------ Data lines ------

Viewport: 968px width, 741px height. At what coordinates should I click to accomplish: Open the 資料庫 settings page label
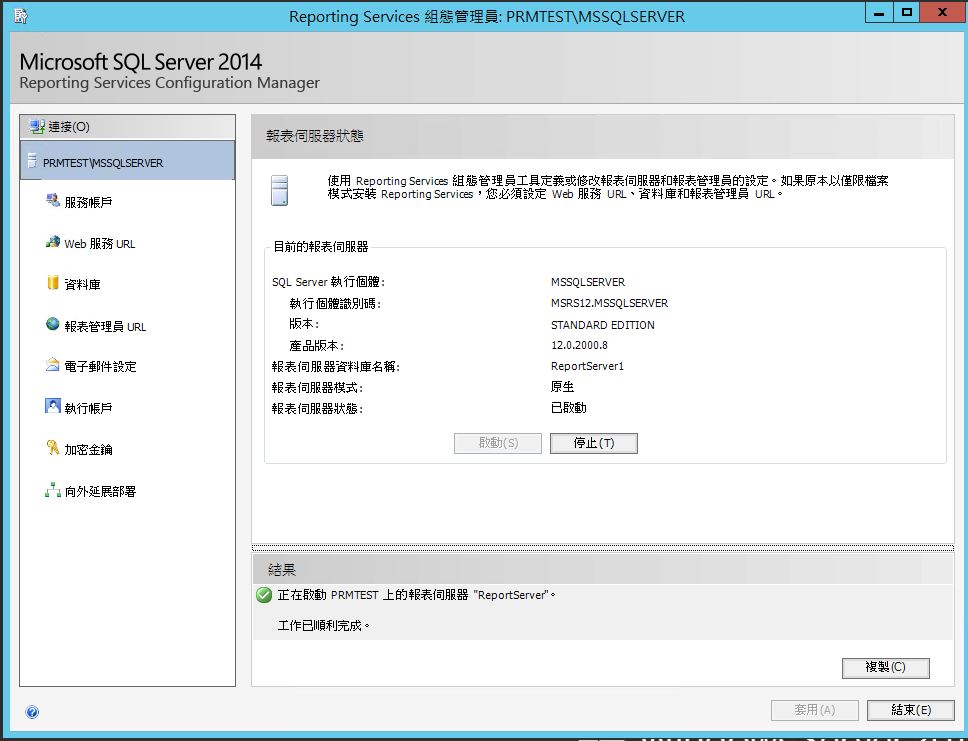[x=83, y=285]
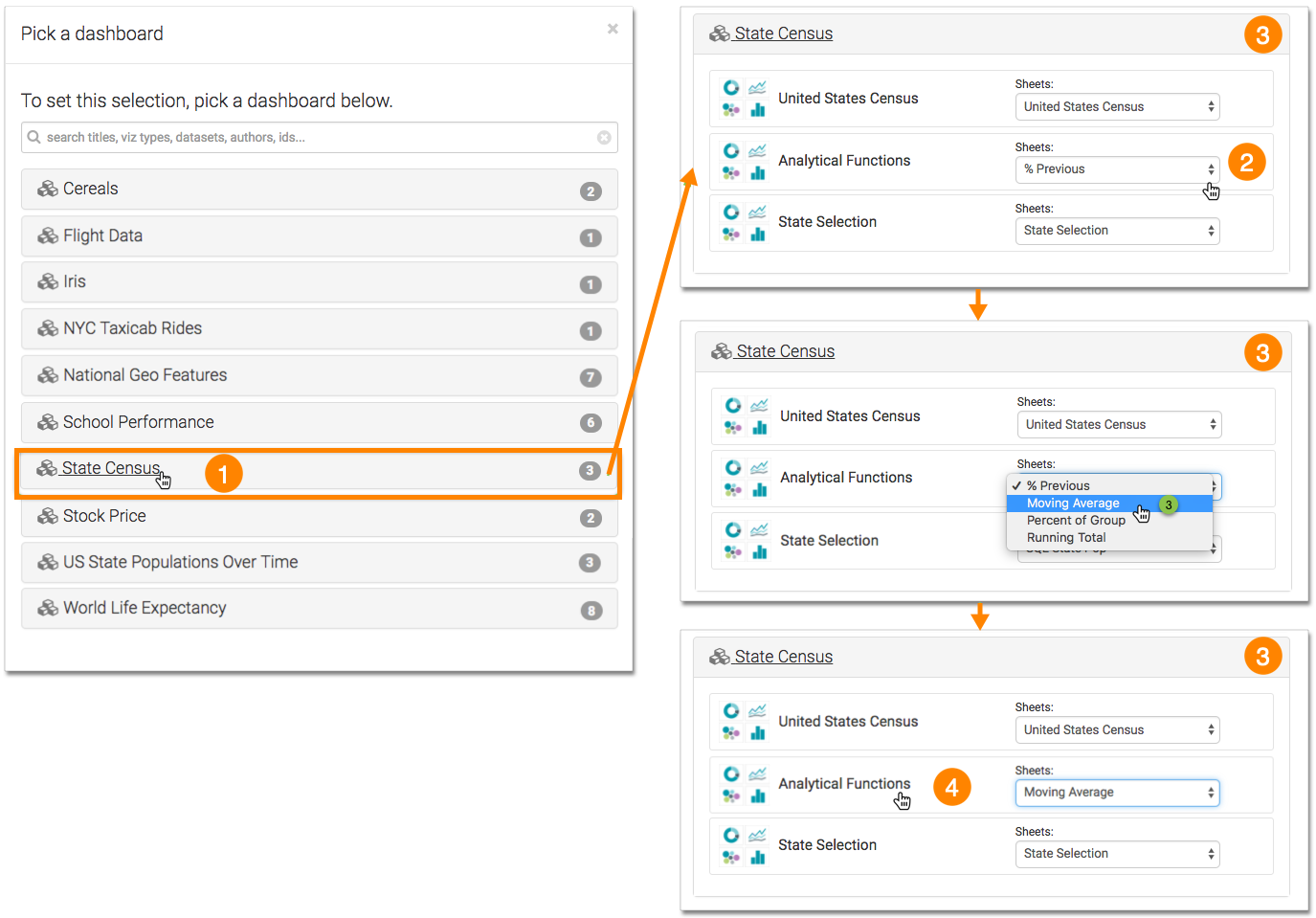Click the dashboard icon beside Cereals

[47, 190]
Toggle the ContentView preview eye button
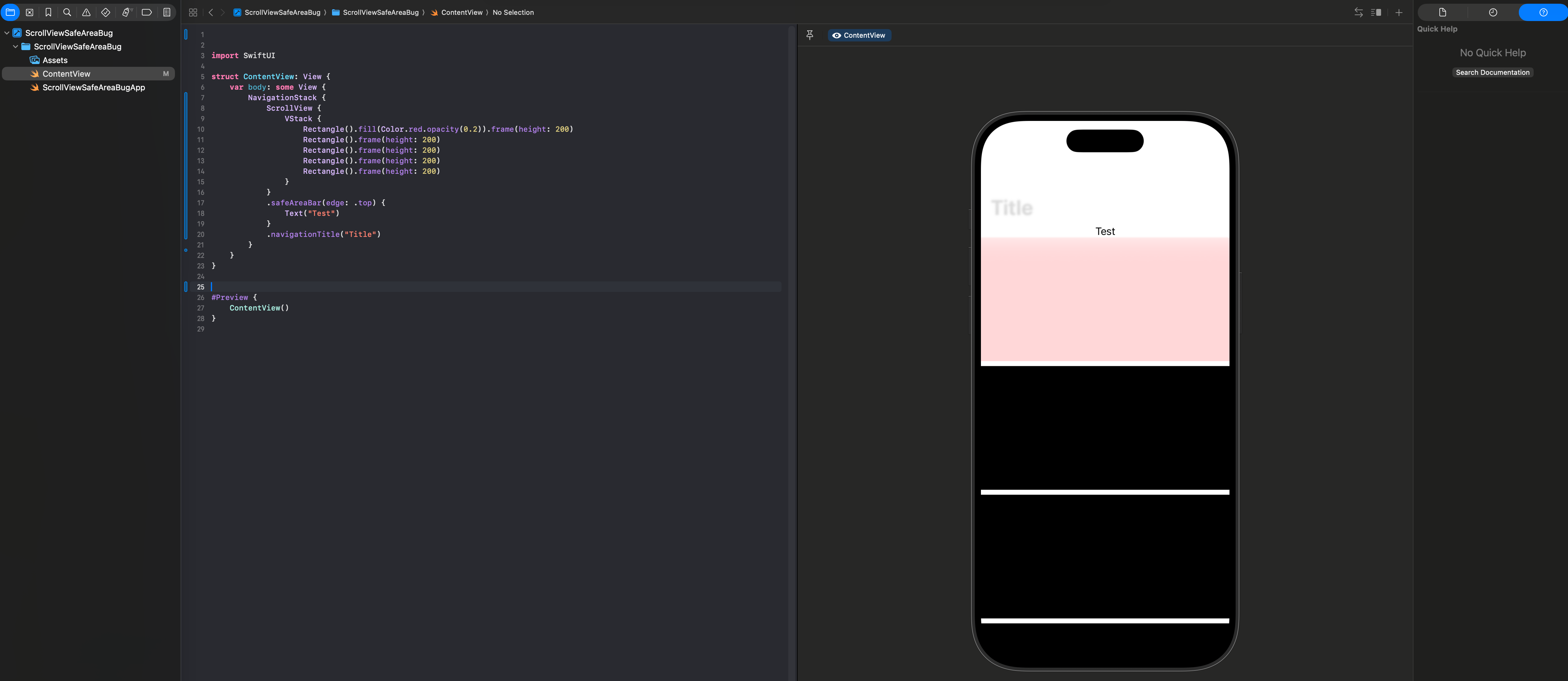The image size is (1568, 681). [859, 35]
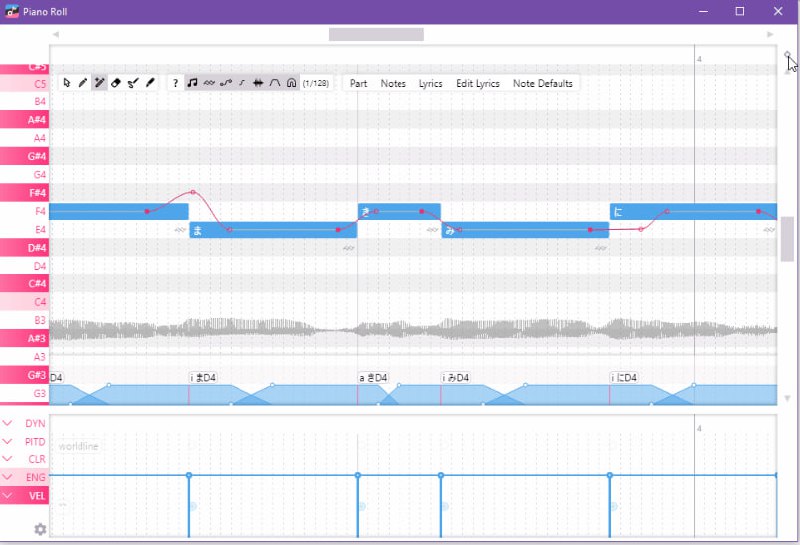Expand the PITD expression chevron
This screenshot has height=545, width=800.
[x=8, y=442]
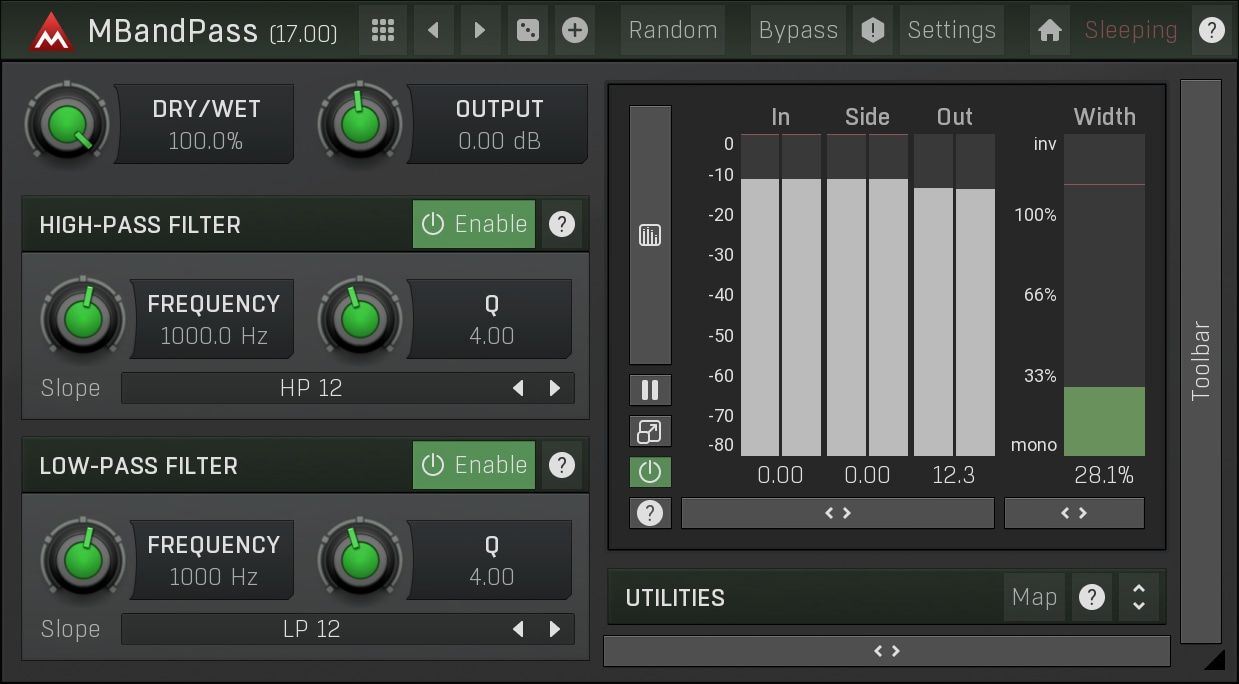Open the Settings menu
Viewport: 1239px width, 684px height.
click(x=951, y=30)
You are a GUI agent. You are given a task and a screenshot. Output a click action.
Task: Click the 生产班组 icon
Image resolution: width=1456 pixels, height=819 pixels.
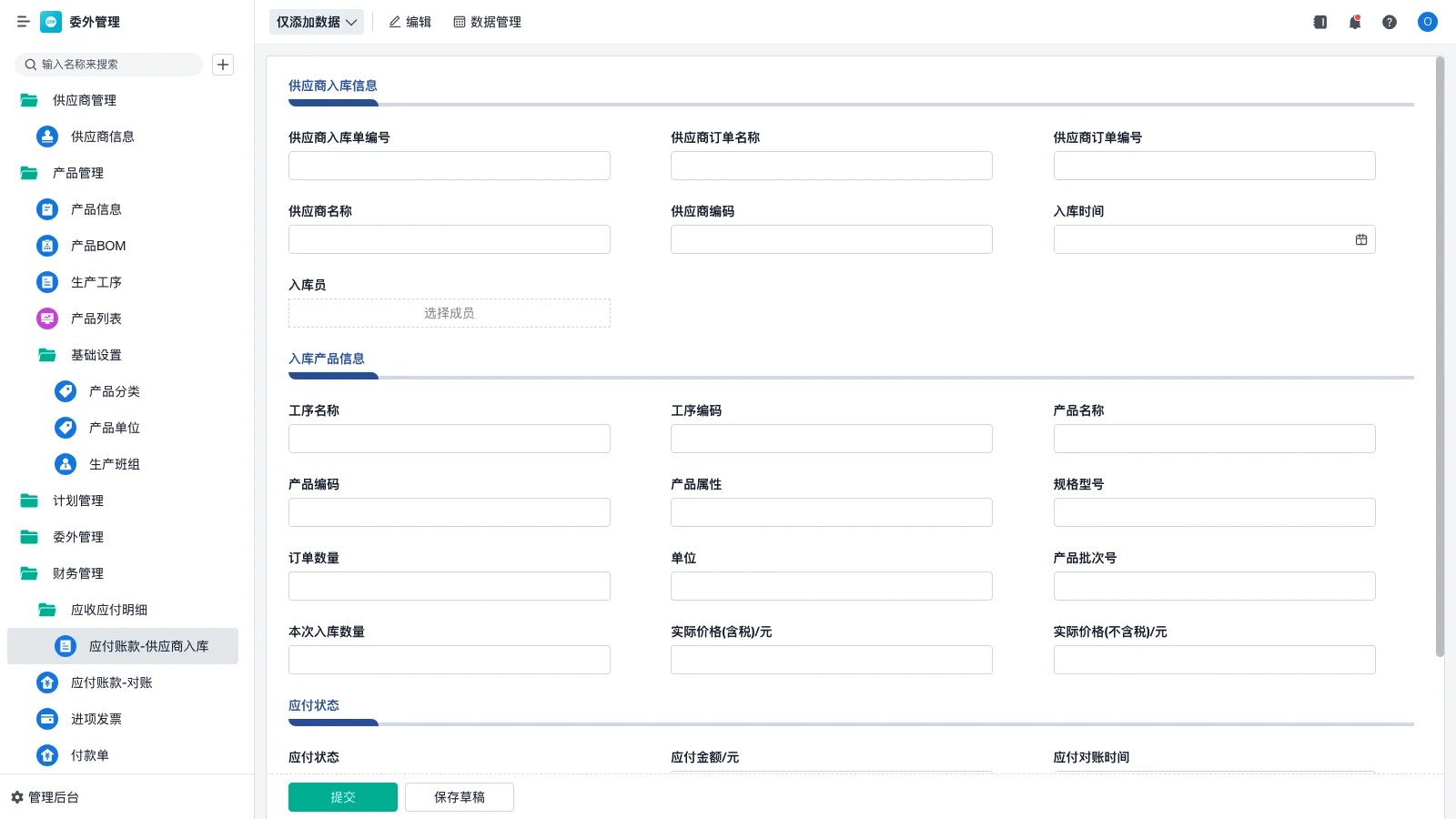pos(65,464)
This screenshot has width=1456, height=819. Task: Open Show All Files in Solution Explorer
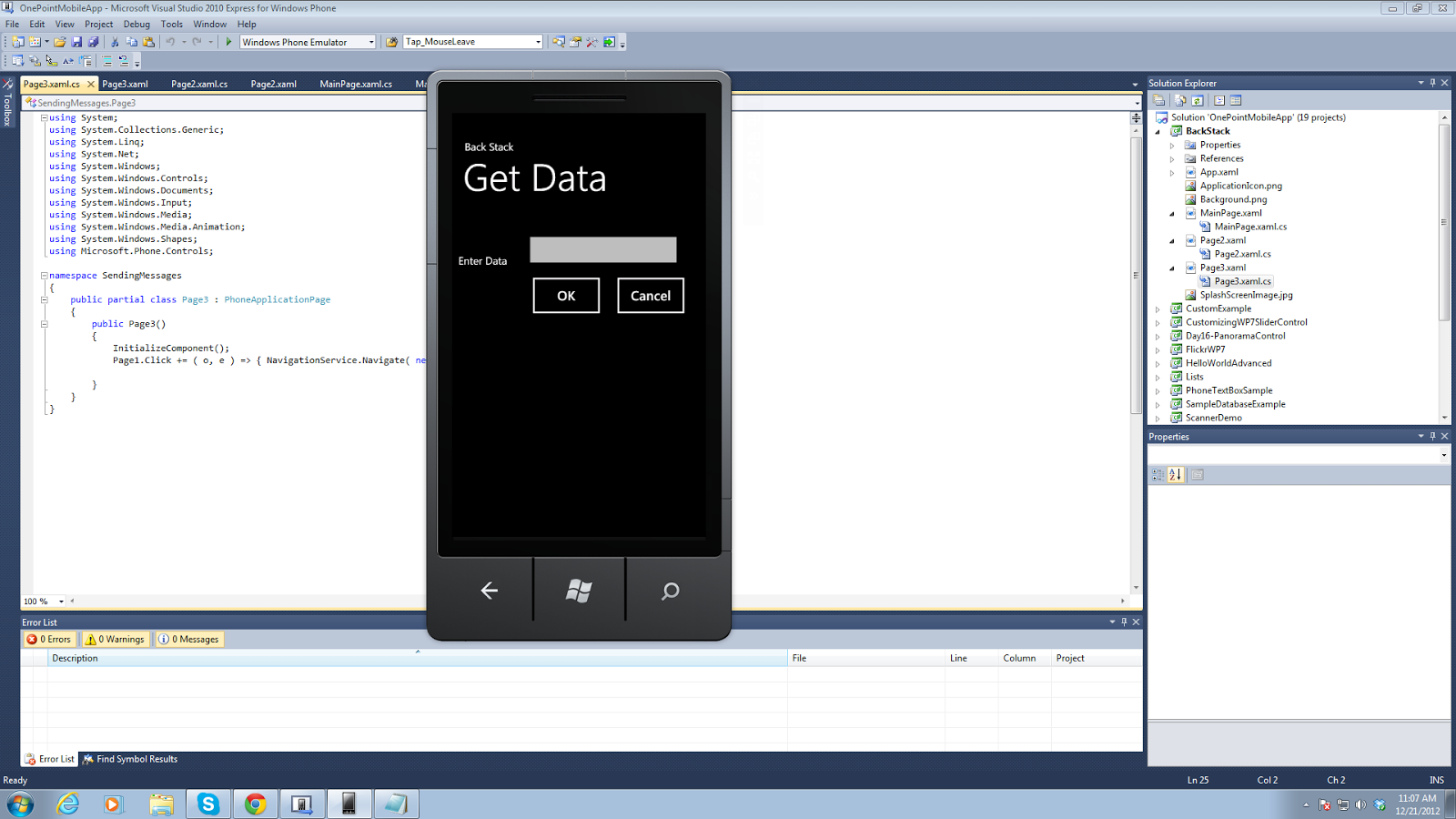click(1179, 100)
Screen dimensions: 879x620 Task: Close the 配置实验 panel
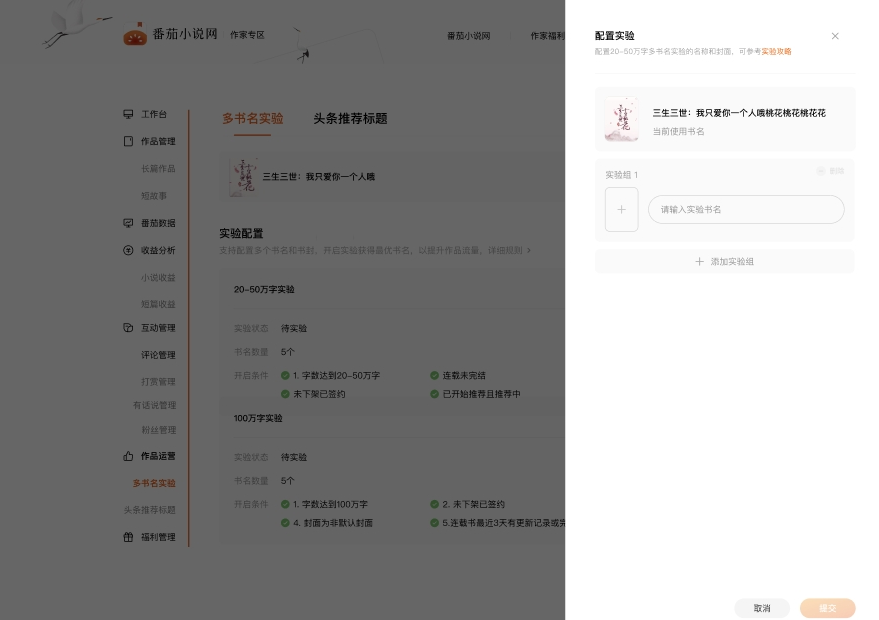[x=835, y=36]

------

▸ **Given problem**: Lay out every line of the data as a JSON list of strings, from the line containing "Toggle the ContentView preview eye button" down to the end of the data, one string per line and no blank lines. Leave the pictures out.

▸ **Finished exercise**:
[
  "Toggle the ContentView preview eye button",
  "The image size is (1568, 681). [859, 35]",
  "Expand the PITD expression chevron",
  "This screenshot has height=545, width=800.",
  "[x=8, y=442]",
  "Open the Settings menu",
  "Viewport: 1239px width, 684px height.",
  "click(x=951, y=30)",
  "You are a GUI agent. You are given a task and a screenshot. Output a click action.",
  "Task: Click the 生产班组 icon",
  "Image resolution: width=1456 pixels, height=819 pixels.",
  "pos(65,464)",
  "This screenshot has width=1456, height=819. Task: Open Show All Files in Solution Explorer",
  "click(1179, 100)",
  "Screen dimensions: 879x620 Task: Close the 配置实验 panel",
  "[x=835, y=36]"
]